Carolyn Miller (photo by Michael O'Shea)
Carolyn Miller (photo by Michael O'Shea)

for Marilyn

  • My old friend and I step down into the pool’s warm
  • chlorinated water, no longer thin, dark-haired girls
  • as when we met. We push out into the lap lanes
  • in our women’s bodies. Her hair, once chestnut,
  • to her waist, is cropped, completely white; mine is mostly gray.
  • We have survived womanhood, the scars hidden
  • underneath our swimsuits: she has only one breast,
  • like an Amazon; I have empty space where my female organs were.
  • We swim slowly, inexpertly, without husbands or children,
  • as we were that summer night in Kansas City, with Ken and Bob
  • at the Jewel Box, our first female-impersonators’ bar,
  • and the Blue Room, our first black bar, drinking
  • Singapore slings and sloe gin fizzes, staying up all night
  • and going swimming in our underwear at 4 a.m.
  • in a lake in Kansas.
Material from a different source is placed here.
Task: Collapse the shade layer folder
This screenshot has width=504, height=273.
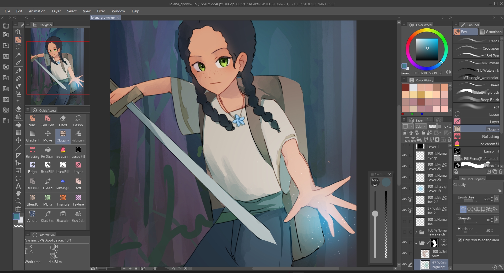Action: 416,243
We built a fire on the shore,
  • and I told Bob he looked like Stephen Dedalus
  • in Portrait of the Artist, in the scene of his epiphany
  • on the beach. I’ve always liked to think I saved our lives
  • later, on the turnpike, by waking Ken when he dozed off
  • behind the wheel. Now, still young, he and Bob are dead of AIDS,
  • deaths none of us then could have imagined.
  • Old friends, we swim our slow, unathletic laps. We were
  • intense, emotional girls. We believed
  • that art made life worth living, and it does. We thought that life
  • would give us everything, and it has.
  • We are still burning, plunging through the pool’s bright surface,
  • buoyant in the sweet and bitter water.

Carolyn Miller is a San Francisco poet, editor and painter who leads poetry-writing workshops in both France and the Bay Area. The poem “Swimming” is from Carolyn Miller’s collection After Cocteau, published by Sixteen Rivers Press, and is reprinted with permission.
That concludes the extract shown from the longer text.